(Kitco News) -The gold market's recent break above $1,800 an ounce could be the start of a more significant move through the second half of the year that could push prices back to $2,000, according to one market analyst.
Gold is attracting attention as a hedge against inflation, but Steven Dunn, head of exchange-traded products at Aberdeen Standard Investments, said in an interview with Kitco News that it also remains an important diversifier as volatility heads up in over-priced equity markets.
"Gold has not yet seen its best days in 2021," he said. "I have always expected that the second half of the year would be a lot more interesting for gold and maybe we are starting to see that play out a few months early."
Dunn's bullish outlook for gold comes as investors look for prices to push above its 200-day moving average, which comes in around the $1,850 level. Dunn said that the inflation debate is holding the gold market back a little bit because investors and the Federal Reserve don't have a clear picture of the looming inflation threat.
This week markets saw annual U.S. CPI rise 4.2% last month, its biggest increase in 13 years. Meanwhile, on Thursday, U.S. producer prices rose 6.2% for the year, the biggest increase on record.
Dunn said that although inflation is heating up, it's still unclear if it's episodic because the COVID-19 pandemic is still impacting the global supply chain. Or are price pressures going to be more pervasive as unprecedented demand continues to drive commodity prices higher?
Dunn added that rising inflation pressures are putting the Federal Reserve in a difficult position.
"Clearly, there is inflation and if you allow it to run too long, then it becomes a really big problem," he said.
However, Dunn said that he thinks any move to tighten rates before the end of this year would be premature and could shock the markets.
"The Federal Reserve is going to remain as cautious as possible, for as long as possible. That will be positive for gold," he said.
The inflation story is just one fundamental pillar of support for gold in the current environment. Dunn said that if hawkish comments from the U.S. central bank start to creep into the marketplace, he would expect to see significant volatility in equity markets. He added that gold would look attractive as an important diversifier.

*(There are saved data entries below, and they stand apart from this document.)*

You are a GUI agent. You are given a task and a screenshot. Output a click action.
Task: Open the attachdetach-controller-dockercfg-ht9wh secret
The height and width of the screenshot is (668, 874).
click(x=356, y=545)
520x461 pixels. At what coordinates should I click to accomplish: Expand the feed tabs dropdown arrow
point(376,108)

"In the start of the year, investors have been taking on risk, which makes sense with the strong economic growth. But now they are starting to remember the importance of wealth preservation of and they are paying more attention to real assets like real estate and gold."

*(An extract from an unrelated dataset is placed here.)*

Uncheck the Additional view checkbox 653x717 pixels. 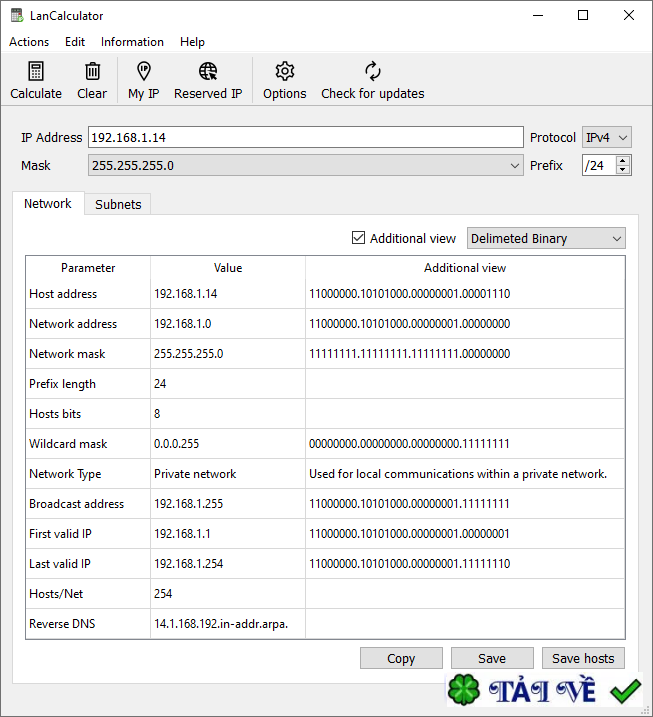pos(359,238)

It's also not just gold that investors have to choose from. Dunn said that he is also extremely bullish on platinum and silver. Those metals continue to see solid industrial demand and benefit from the global push to generate clean, renewable energy, he added.
"When we look at the [electric vehicle] market and the upgrades needed for the electrical gold, silver is almost going to be seen as a critical metal," he said.
As to how investors should structure their precious metal portfolio, although silver and platinum are expected to outperform this year, Dunn said that investors should still maintain a core long-term position in gold.
"For investors who sold their gold in the first quarter, I think it now makes sense for them to reestablish a strategic position for the second half of the year," he said. "Now is the time to protect yourself against what could be a lot of froth in the marketplace."
At the same time, Dunn added that investors should also have a position in silver as industrial demand continues to benefit from the global economic recovery.
"Gold will do well this year, but silver will continue to break away as industrial demand becomes a bigger story," he said.